We need more of these threads.

I agree

[bennator]

my math teacher had an interesting proof based upon sums of infinite series... I'll see if I can reproduce it.

.999999999..... = 9/10 + 9/100 + 9/1000 +.... = .9 * (1/10)^(n-1)

agree so far?

If you see that so far, you can take the infinite sum as X of that series. The infinite sum of any geometric series [a_n = a₁*r^(n-1)] is a₁/(1-r).

Thus, looking at the series, we get .9 / (1 - 1/10) or .9/.9 or 1.

If you want to know where that infinite sum formula comes from, I can post that, too....

[Flying Mullet]

For everyone saying 0.999... is smaller than 1, prove it to me, instead of saying over and over that it just is without any backing

I already did. Give me a number other than 1 that when subtracted from 1 will result in 0. Unless someone can answer this than .999... is equal to and less than 1.

EDIT: there, that looks better

[bennator]

The problem is.... .999999 isn't a number in it's own right.... it's another way of saying 1. We claim that 100/100 is one.... 1 - (100/100) = 1... so why can't .99999.... also be 1?

Beside the fact that the proof is pretty watertight

[Lord Xehanort]

1 - (100/100) = 1

Doesn't 1-(100/100)=0?

[bennator]

whoops... that too.... that's what I get for posting too quickly

[Doomgaze]

"Give me a number other than 1 that when subtracted from 1 will result in 0. Unless someone can answer this than .999... is equal to and less than 1. "

Why?

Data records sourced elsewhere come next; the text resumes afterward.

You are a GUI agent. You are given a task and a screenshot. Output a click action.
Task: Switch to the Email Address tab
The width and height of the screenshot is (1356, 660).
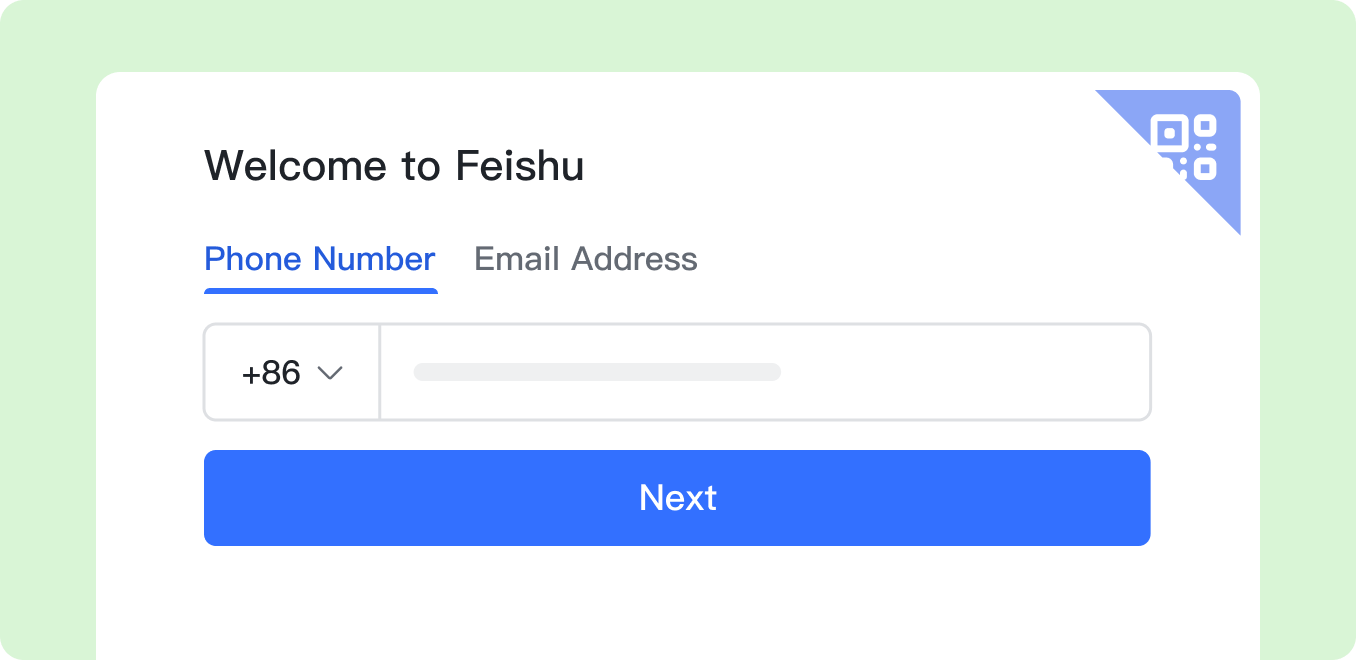pyautogui.click(x=585, y=259)
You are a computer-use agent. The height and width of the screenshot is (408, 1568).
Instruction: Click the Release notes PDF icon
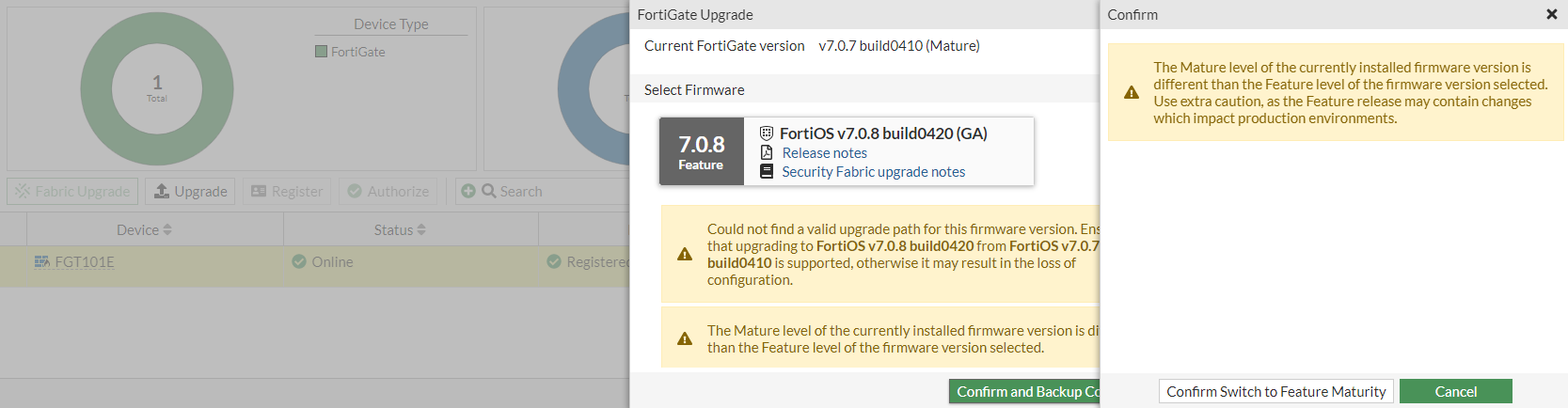click(767, 153)
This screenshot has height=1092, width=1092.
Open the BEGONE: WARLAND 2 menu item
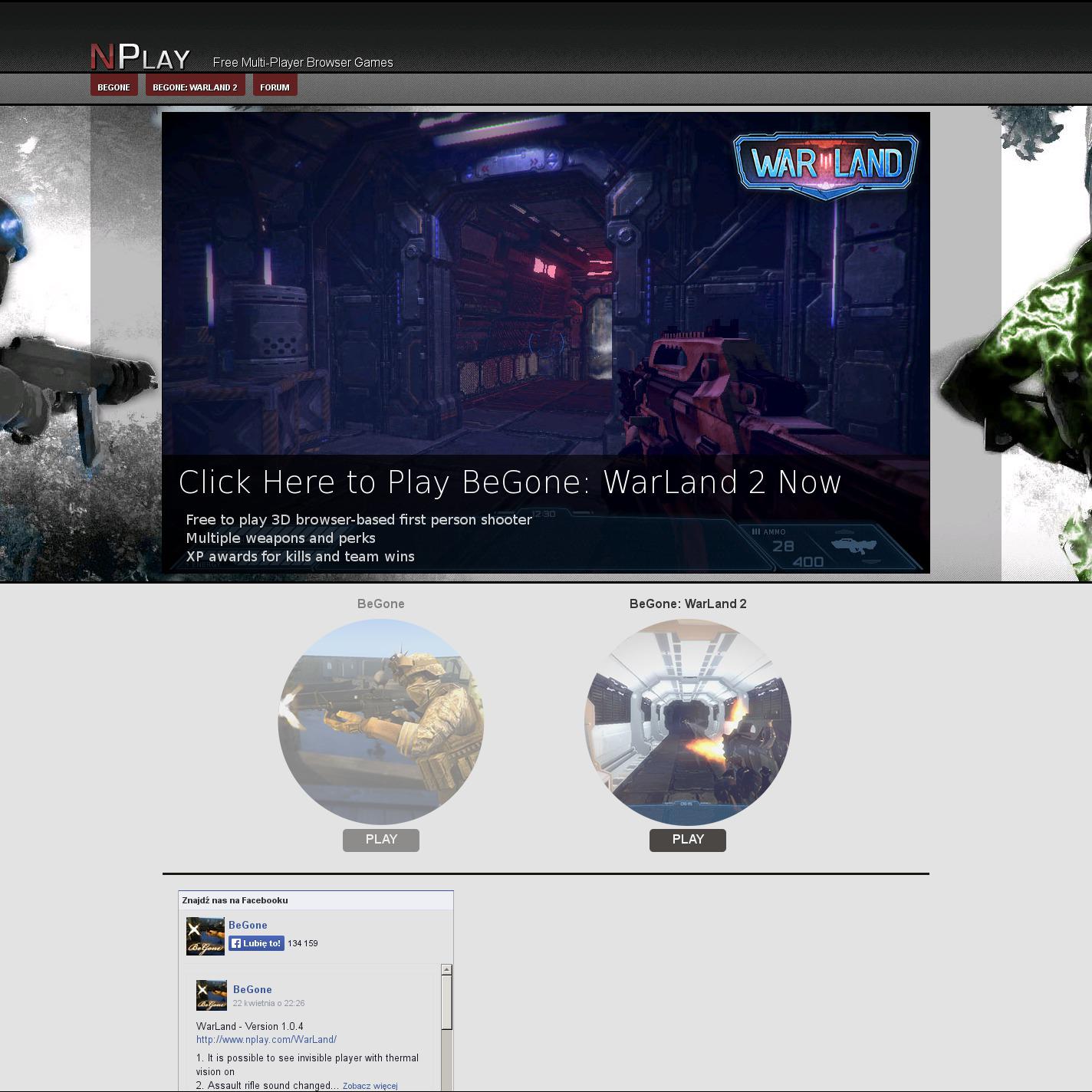point(195,87)
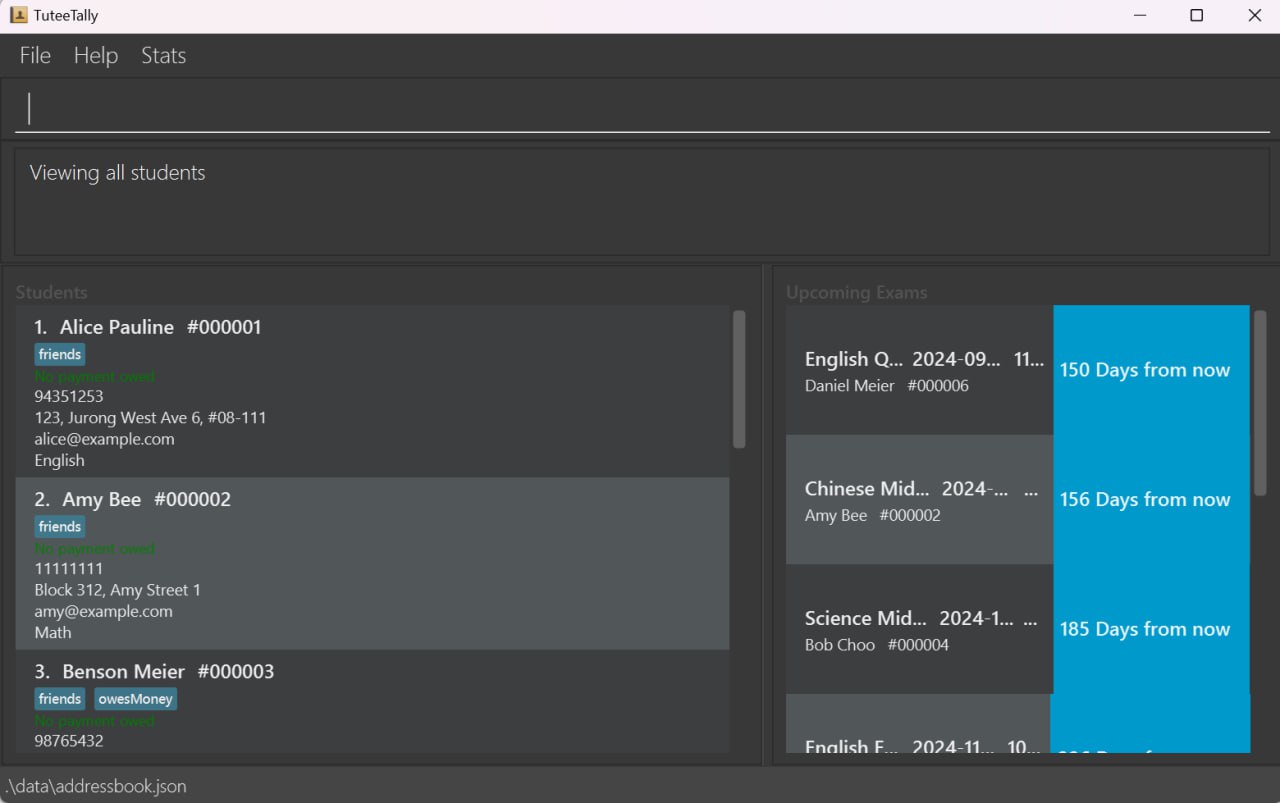Click the Viewing all students result box

(640, 201)
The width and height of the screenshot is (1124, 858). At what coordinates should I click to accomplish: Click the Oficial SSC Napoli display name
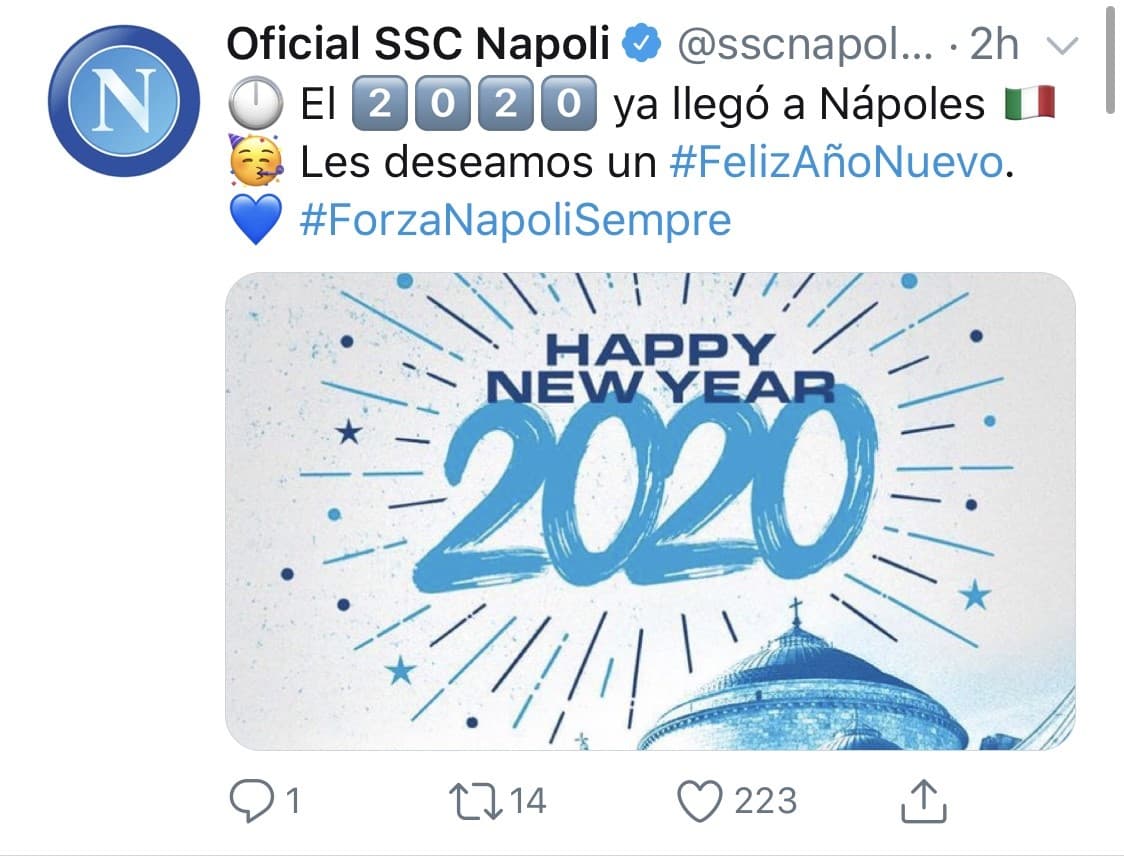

I might as well say "unless 2 is green, 2 does not exist"

[Skogs]

Is it safe to say that .999... + lim (1/x), x --> infinty = 1 ?

Yeah, I'd find some maths quite refreshing given that my degree now consists of absorbing vast quantities of facts, with the occaisional stoichiometrical calculation thrown in.

[bennator]

oh, and by the way, now that I've started to do calculus, math is quite possibly the most amazing thing ever.

[Peegee]

no, but I think the answer to your question is "the smallest number greater than one" :D

[Skogs]

But I think that if we apply the same logic that gives us that .999... =1, then lim (1/x), x--> infinity = 0. I think, anyway. :mog:

[Flying Mullet]

"Give me a number other than 1 that when subtracted from 1 will result in 0. Unless someone can answer this than .999... is equal to and less than 1. "

Why? I might as well say "unless 2 is green, 2 does not exist"

No.

My formula is 1 - x = 0, where x = any number other than 1. Your answer so far has been .999..., but 1 - .999... != 0.

Basically I'm asking you to prove that 1 - .999... = 0, because if 1 - .999... is equal to zero, then 1 is equal to .999...

EDIT: Bah, even my fiance's against me, I hate arguing math with someone that has a Master's in math. Anyway, just to add to the ".999... = 1" agrument, what is 1/3 + 1/3 + 1/3? Yeah, I think you can follow this train of thought out. it's an easier proof than most of what I've seen.